RECORDS TO PROCESS -
"""

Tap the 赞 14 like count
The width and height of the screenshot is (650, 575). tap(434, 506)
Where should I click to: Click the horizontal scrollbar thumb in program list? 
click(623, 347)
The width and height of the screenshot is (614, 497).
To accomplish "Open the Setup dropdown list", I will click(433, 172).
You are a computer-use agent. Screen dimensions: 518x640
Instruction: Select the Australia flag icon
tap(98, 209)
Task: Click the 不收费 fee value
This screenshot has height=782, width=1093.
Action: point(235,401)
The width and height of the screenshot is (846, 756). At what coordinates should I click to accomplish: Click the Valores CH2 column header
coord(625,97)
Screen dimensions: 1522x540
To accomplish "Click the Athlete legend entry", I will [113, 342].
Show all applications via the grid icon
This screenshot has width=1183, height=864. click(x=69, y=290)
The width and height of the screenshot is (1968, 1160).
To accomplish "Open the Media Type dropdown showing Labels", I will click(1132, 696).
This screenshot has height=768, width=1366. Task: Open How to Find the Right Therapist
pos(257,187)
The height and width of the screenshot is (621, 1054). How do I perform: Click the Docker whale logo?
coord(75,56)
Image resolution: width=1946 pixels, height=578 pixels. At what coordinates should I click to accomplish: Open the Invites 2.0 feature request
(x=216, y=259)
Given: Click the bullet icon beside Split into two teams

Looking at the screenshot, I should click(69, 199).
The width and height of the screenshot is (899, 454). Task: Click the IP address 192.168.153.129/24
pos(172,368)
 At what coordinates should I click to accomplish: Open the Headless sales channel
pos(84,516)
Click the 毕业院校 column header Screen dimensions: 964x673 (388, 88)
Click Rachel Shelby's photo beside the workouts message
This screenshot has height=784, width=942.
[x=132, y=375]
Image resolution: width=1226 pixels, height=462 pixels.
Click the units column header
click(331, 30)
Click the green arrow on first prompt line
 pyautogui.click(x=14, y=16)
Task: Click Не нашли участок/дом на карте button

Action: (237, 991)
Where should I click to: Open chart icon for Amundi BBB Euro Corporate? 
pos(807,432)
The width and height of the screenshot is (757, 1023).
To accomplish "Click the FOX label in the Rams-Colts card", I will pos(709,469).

"""

WORK INSTRUCTIONS - Scan the listing above and report how many of its lines hold the word "will", giving the number only.

RESULT OF THE TASK - 4